Downstairs, she thought she heard a door close and she froze, hearing only her own heartbeat.

‘There’s someone here,’ she whispered, ears straining.

‘There can’t be,’ Foster said, spinning round, the scarf in his hand.

‘Maybe just the wind,’ Laura said. Foster pushed past her and went into one of the bedrooms at the back of the house while she waited on the landing.

‘Jesus,’ she heard him say. Reluctantly, almost holding her breath to ward off the pain, she crept silently past the two unmade bunk beds, the stacks of toys and books, and the children’s clothes neatly laid out as if ready to put on, and joined him at the window.

‘What is it?’ she asked.

‘There’s someone down there,’ Foster muttered. ‘I saw
a movement by the shed and look, there’s footprints in that snowy patch by the back door.’ He pulled his mobile phone from his pocket and flicked it on and off again with an exasperated sigh.

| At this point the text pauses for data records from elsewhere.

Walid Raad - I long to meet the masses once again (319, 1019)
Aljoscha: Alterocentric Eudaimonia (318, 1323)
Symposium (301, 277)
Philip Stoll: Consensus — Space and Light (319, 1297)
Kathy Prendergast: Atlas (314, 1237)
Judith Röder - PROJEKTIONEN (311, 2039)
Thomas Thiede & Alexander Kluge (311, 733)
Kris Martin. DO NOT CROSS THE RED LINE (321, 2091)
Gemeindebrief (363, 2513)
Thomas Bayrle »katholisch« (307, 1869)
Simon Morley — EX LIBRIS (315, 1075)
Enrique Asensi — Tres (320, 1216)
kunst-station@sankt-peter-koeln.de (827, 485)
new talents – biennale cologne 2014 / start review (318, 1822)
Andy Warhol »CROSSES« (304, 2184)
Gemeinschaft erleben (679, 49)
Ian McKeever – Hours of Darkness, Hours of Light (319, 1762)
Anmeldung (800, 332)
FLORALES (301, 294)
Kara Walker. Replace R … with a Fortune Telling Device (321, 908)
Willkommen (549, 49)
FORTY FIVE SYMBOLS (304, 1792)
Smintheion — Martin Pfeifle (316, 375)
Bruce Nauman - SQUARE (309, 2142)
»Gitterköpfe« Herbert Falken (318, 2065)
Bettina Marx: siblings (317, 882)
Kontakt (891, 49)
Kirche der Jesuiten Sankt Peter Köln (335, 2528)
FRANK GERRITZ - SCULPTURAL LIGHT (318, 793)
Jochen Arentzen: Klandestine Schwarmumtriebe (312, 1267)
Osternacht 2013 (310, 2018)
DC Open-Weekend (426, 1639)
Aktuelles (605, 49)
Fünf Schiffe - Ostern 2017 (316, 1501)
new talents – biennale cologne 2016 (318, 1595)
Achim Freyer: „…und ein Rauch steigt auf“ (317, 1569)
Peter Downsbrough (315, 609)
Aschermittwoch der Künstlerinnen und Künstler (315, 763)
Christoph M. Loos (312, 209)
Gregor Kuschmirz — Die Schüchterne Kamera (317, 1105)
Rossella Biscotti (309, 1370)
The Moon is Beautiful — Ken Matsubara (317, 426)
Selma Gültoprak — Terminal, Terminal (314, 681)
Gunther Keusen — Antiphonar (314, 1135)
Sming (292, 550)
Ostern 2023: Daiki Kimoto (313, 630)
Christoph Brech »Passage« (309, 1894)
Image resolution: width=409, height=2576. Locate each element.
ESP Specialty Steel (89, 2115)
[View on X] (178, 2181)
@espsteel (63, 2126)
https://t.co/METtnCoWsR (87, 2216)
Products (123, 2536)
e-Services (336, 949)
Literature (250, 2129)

‘There must have been dozens of police people in and out,’ she said.

‘There was a fresh snowfall yesterday,’ Foster said. ‘Look, it’s not melted by the back door. It didn’t snow a lot, but you can see how the older prints are almost covered and there’s just that fresh lot heading across the yard.’

‘Christie, do you think?’ she breathed. ‘No one would think of looking for him back here.’ She glanced back at the main bedroom and wondered wildly if the fugitive had slept there.

‘Let’s get out,’ Foster said. ‘This was a crazy idea. The whole thing’s crazy. I wish to God I’d never got involved.’

They made their way out of the cottage silently and locked the door, and Laura noticed as they hurried back into the lane that Foster was still clutching Linda Christie’s scarf in one hand. She could even smell a faint trace of her perfume.

‘We need to tell the police,’ she said.

‘Don’t be bloody daft,’ Foster snapped as they hurried through the mud and slushy snow to the relative safety of the village. ‘They’ll want to know what the hell we were doing up here.’

‘We have to tell them,’ Laura said, and if Foster had known her well enough to recognise the stubborn set of her jaw, he would have known that she would not be shifted on this. ‘I’ll think of a way,’ she said. ‘If Christie’s there with a gun they have to know.’

‘If Christie’s there with a gun, I don’t think I want to be
here at all,’ Foster said. ‘No one ever told me it would turn out like this.’

‘What do you mean?’

‘Never mind,’ Foster said. ‘I’m away from here before I’m the next one with a bullet through the back. I never signed up for that.’ And leaving Laura in his wake, still wondering what he meant, he strode off in the direction of the Fox and Hounds. By the time Laura had picked her way through the slush back to her own car, Foster had passed her, driving a Toyota estate at breakneck speed up the winding road which led to the open moors and eventually to Lancashire.

Reluctantly, Laura drove off in the opposite direction, stopping only at an isolated phone box on the way back into town. She put her hand across the mouthpiece as she told the 999 operator that she had seen suspicious movements at the Christie’s cottage just ten minutes ago, and hung up sharply when she demanded her name. As she dropped down the hill into the centre of Bradfield and joined the main stream of traffic she saw two police cars, blue lights flashing, heading in the opposite direction. That, she thought, with no particular pleasure, was the best she could do.